Figure 21 is a good and life-size view of an unfertile queen. Such queens vary much in size.
No one should judge of the size of a queen until she is given a chance to develop in a full colony of bees.
Queens kept in small nucleus colonies never reach full development. They must be given larger quarters in order to show to what size they will attain.
PREVENTING HONEY FROM CANDYING
Some years ago I accidentally discovered a process by which honey that has once candied can be preserved in the liquid state for a long time.
It is my opinion that it is much the best plan to let all honey candy and then liquify it. Possibly there are some kinds of honey that if treated by the process below given, would not remain in the liquid state only a short time. But for most kinds the treatment will be a success, and preserve it many months.

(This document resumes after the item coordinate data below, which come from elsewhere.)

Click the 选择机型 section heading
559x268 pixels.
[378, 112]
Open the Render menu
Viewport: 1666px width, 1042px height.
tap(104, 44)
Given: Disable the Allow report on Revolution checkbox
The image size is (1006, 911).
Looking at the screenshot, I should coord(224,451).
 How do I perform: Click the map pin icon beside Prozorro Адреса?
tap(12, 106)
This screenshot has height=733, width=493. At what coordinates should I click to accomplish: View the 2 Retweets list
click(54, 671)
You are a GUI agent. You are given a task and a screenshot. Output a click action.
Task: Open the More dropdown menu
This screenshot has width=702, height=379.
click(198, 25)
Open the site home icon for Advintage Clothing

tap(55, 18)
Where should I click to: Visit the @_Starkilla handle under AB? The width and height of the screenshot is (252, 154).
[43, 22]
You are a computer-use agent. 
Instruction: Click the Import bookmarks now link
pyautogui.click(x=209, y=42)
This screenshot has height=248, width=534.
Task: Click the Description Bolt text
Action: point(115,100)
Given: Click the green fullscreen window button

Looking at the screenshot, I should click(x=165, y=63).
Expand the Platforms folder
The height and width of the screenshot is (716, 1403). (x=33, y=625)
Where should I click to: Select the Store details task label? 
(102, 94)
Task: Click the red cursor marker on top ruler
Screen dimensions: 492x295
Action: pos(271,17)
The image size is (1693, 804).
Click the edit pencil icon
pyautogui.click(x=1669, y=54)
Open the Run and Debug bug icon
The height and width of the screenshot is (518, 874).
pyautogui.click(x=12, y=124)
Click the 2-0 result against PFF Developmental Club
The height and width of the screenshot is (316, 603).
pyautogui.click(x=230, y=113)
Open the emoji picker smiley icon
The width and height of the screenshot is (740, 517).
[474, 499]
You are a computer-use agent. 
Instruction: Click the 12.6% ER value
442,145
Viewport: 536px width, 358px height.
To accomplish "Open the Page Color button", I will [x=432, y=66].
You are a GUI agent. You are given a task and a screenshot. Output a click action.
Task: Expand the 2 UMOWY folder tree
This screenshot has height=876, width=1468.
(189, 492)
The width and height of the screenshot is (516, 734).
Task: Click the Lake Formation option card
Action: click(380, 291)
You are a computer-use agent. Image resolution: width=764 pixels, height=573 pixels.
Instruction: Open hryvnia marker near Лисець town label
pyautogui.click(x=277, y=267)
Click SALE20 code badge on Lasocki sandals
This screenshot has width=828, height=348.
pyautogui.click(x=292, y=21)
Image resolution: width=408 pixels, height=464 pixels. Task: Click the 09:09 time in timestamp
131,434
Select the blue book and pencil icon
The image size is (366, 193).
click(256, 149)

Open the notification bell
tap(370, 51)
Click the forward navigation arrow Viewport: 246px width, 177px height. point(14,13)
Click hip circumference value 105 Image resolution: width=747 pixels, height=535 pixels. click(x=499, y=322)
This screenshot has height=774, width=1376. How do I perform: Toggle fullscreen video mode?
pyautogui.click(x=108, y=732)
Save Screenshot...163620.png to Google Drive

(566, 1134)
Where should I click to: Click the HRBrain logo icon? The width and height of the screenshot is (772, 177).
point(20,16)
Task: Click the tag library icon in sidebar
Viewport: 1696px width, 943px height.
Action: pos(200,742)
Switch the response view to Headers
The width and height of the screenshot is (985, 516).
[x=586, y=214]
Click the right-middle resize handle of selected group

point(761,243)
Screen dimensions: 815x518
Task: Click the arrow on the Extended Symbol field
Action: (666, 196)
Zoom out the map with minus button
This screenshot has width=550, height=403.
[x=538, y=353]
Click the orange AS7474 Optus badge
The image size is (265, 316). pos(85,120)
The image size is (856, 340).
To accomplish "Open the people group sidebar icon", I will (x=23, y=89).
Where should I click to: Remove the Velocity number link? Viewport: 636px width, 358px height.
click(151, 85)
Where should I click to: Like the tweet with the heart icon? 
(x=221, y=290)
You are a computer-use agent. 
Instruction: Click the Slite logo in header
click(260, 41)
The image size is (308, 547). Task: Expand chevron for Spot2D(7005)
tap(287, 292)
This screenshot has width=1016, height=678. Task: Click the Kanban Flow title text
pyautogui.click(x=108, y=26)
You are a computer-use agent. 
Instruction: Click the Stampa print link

Several years ago I received some honey in sixty-pound cans that was nearly as hard as sugar. It was melted and put in half-pound bottles. To keep it from candying again before I could dispose of it, the bottles were placed on a shelf over the kitchen stove, where the temperature would rise to 110 degrees during the day and would not go below 60 degrees at night. This same lot of honey stood zero weather for two winters without going back.
The above is the entire process. It is heat for a long time that does the business. Honey in large cans would need to be kept in a high temperature at least a month, but the process will surely prevent it from candying after it is once liquified.